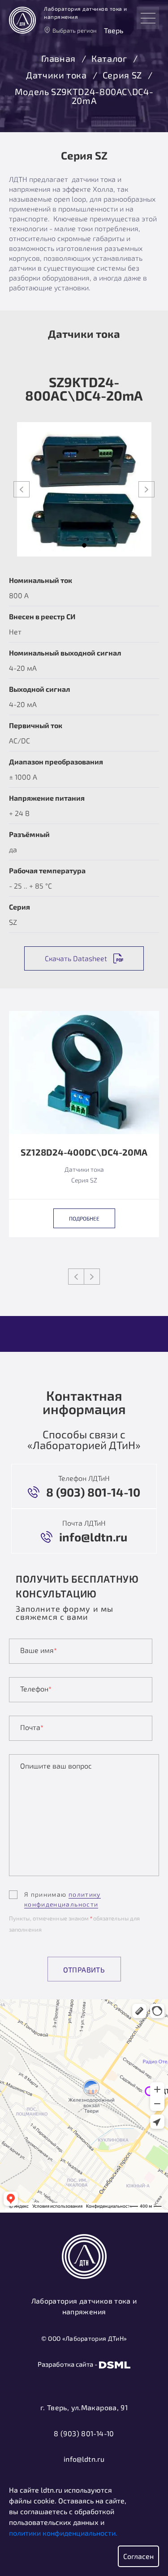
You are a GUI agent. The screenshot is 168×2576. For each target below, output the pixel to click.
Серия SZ (122, 75)
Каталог (109, 59)
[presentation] (21, 489)
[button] (84, 545)
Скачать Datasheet (76, 958)
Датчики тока (56, 75)
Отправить (84, 1969)
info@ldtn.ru (84, 2459)
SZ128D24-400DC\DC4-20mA (84, 1152)
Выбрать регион (74, 30)
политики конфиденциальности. (63, 2533)
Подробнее (84, 1218)
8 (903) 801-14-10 (84, 2433)
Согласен (138, 2556)
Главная (58, 59)
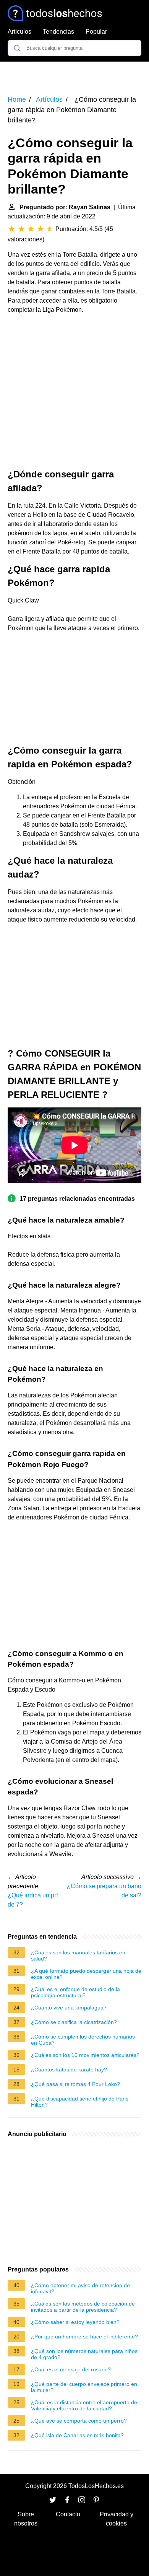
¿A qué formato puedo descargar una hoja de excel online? (86, 1974)
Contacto (68, 2514)
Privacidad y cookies (116, 2519)
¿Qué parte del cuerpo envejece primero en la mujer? (84, 2387)
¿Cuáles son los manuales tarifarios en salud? (78, 1955)
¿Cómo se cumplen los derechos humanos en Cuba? (83, 2040)
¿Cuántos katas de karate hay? (69, 2069)
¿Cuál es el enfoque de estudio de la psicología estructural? (75, 1992)
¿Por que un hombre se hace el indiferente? (84, 2336)
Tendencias (58, 31)
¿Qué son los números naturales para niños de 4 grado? (84, 2354)
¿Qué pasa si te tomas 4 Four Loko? (75, 2084)
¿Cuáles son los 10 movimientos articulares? (85, 2055)
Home (17, 99)
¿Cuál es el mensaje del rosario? (71, 2369)
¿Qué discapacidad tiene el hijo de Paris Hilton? (79, 2102)
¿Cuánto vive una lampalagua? (69, 2007)
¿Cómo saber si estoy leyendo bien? (75, 2322)
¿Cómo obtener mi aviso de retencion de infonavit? (80, 2288)
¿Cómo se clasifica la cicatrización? (74, 2022)
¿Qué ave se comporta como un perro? (79, 2421)
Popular (96, 31)
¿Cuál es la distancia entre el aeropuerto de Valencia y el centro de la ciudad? (84, 2405)
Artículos (19, 31)
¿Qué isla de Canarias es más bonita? (77, 2435)
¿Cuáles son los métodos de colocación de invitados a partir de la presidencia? (83, 2307)
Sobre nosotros (25, 2519)
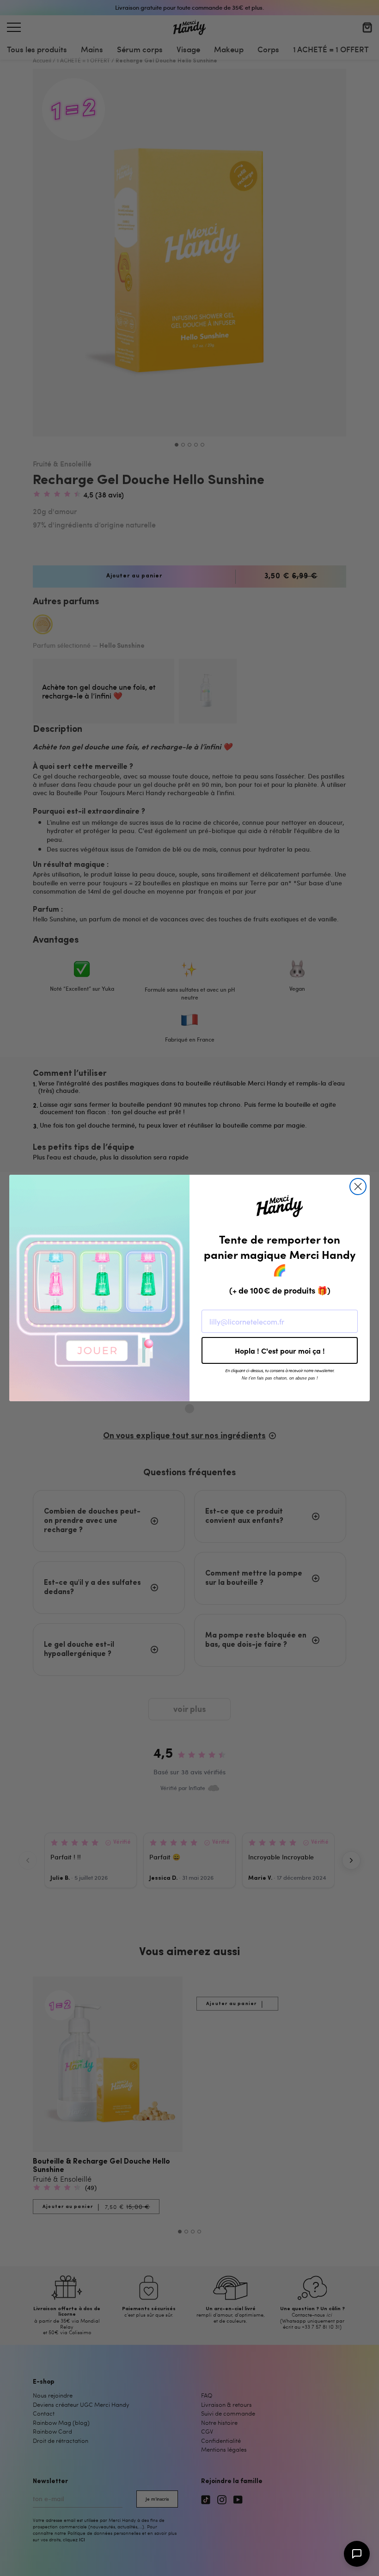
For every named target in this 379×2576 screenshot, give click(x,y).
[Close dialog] (358, 1186)
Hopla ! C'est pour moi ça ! (280, 1350)
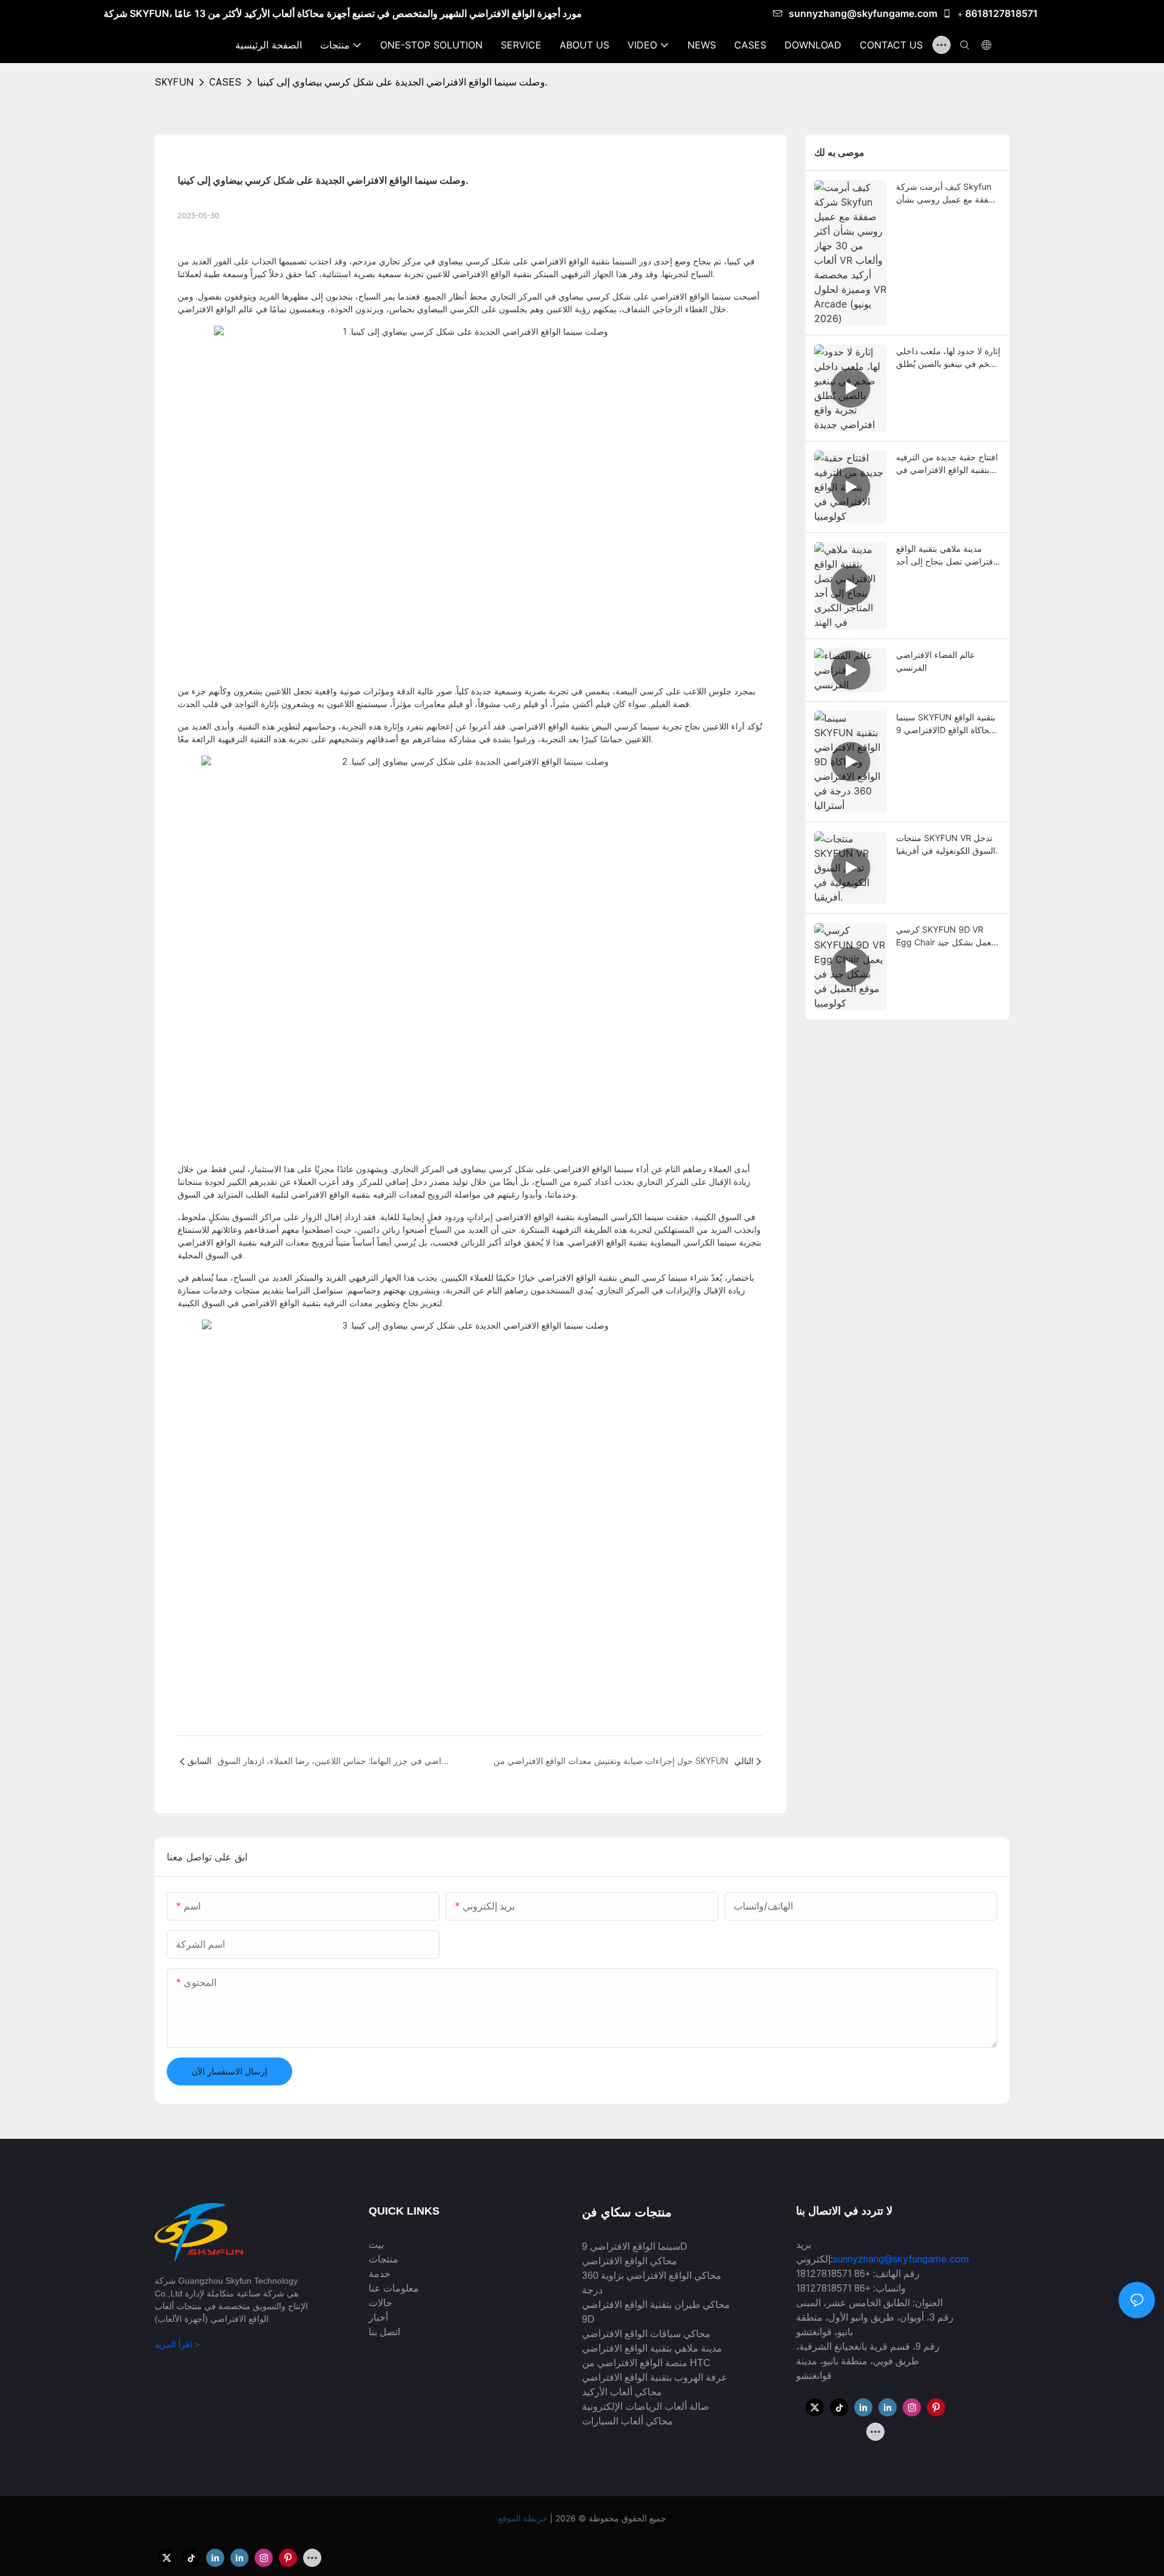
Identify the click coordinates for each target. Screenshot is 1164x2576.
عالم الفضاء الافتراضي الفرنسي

• WHAT YOU WILL DO: Lines containing the word "click" are to be pulled from the records and copied.

• ANSWER TO THIS EXERCISE:
You are a GUI agent. The screenshot is 168×2576. For each target below, output the pixel to click.
For every named target in this 379×2576 screenshot, give click(x,y).
Identify the click coordinates for each target. Screenshot is 1164x2576.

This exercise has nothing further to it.